DCLL welcomes the next school year fine and dandy, without a trace of the battle it took to ensure that a proper succession took place across the summer, and the freshies arrive in August none the wiser on the struggle. But COMELEC will be built again for the struggle to seek out the successors of SOLARES, and the same cycle shall return. The student organization specifically built to represent the communicators, poets, and linguists of USC is repeatedly left waiting for a few from the pool of these very students to see themselves as capable of leading it.
The pressure became even clearer after Remoto’s administration, whose strong performance set a difficult standard for those who followed. When Gian Capitan’s administration entered, the question was not only whether they could lead, but whether they could fill the “shoe sizes” left behind by their predecessors. That image captured the anxiety of continuity. How does one inherit an organization after a successful administration without being crushed by comparison?

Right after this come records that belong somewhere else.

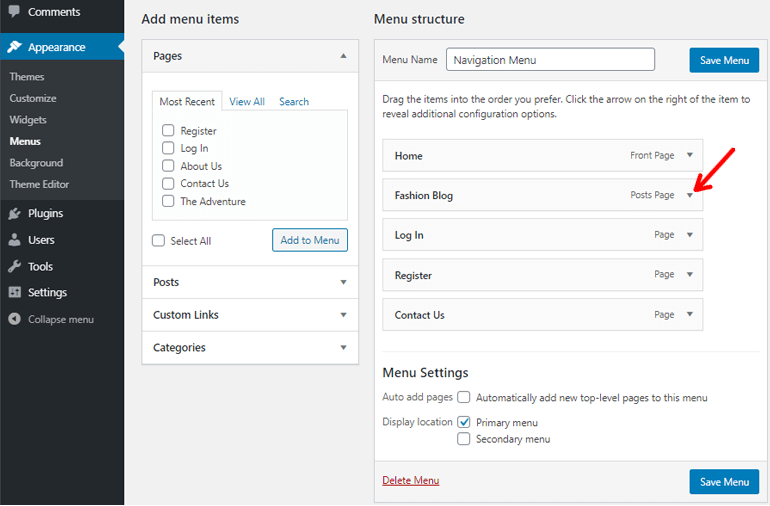Expand the Custom Links section
Screen dimensions: 770x506
(x=343, y=315)
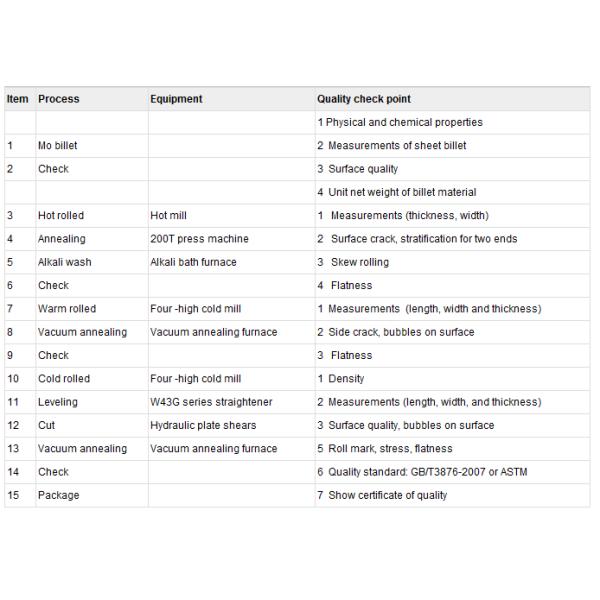Select the "Mo billet" process cell
The width and height of the screenshot is (600, 600).
(x=58, y=146)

Capitan’s administration also faced its share of criticisms, including concerns raised over the 2024 acquaintance party, the perceived lack of activities despite a semestral fee increase, and workload imbalance to name a few. These concerns may have contributed to the push for a new slate under Vallar’s “Sinag” — the Tagalog word for rays of sun, attributed to hope and change — which dominated the 2025 elections.
If Remoto’s successes encouraged Capitan, and Capitan’s shortcomings encouraged Vallar, then the present question becomes unavoidable: what will encourage the next set of leaders?
Does the hesitance stem from the fear of failure? Fear of judgment? An inkling that there is always someone else to take it up, or a belief that our actions do not matter in the grand scheme of things?
Or is it comfort of staying outside the work, where one can criticize freely without ever becoming the responding body? The comfort of holding the safe choice?
That comfort may feel safe, but it has consequences. It becomes visible when students scroll past acquaintance parties, workshops, exhibitions, and department activities organized elsewhere, only to wonder why their own organization seems absent. It will be visible on Affinity Week, USC Days, and SAS Week, when other organizations show up while the one meant to represent DCLL struggles to do the same. An empty slate is not just an election problem. It is a warning sign.
In truth, leadership is difficult. Our national leaders attest to that. But it is hard because it is a hardened skill — not a talent to be born with, but a skill to be honed. Infants are not born with the label of confident, witty, intelligent, charming, or any configuration of adjectives amounting to a leader. Your preceding leaders also thought themselves lacking, but because comfort is fleeting, they had to step up.
Every preceding administration had every reason to reject the call. Capitan inherited the pressure of a towering legacy. Vallar inherited an organization that needed repair and rebuilding. They had very few similarities, but the most important part is that they both rolled their sleeves, and rebuilt what had to be.
The next leaders will not be perfect either. The confident will doubt. The witty will be wrong. The intelligent will be confronted by what they do not know. And the charming will fail to appease every single constituent. But leadership is not proven by the absence of mistakes; it is proven by the willingness to correct them, and to keep deciding on matters that matter.
Maybe when you’re in the position, you will post the masterlist of unsettled dues of your peers, some of which are incomplete or incorrect. But at least, you are handling the funds of the next Sulyap sa Sining. Take the willingness to be accountable, and you will already be doing more than those who leave the work to someone else.
DCLL does not need to vote for a messiah who will never falter. It needs leaders who are willing to roll up their sleeves and do the work.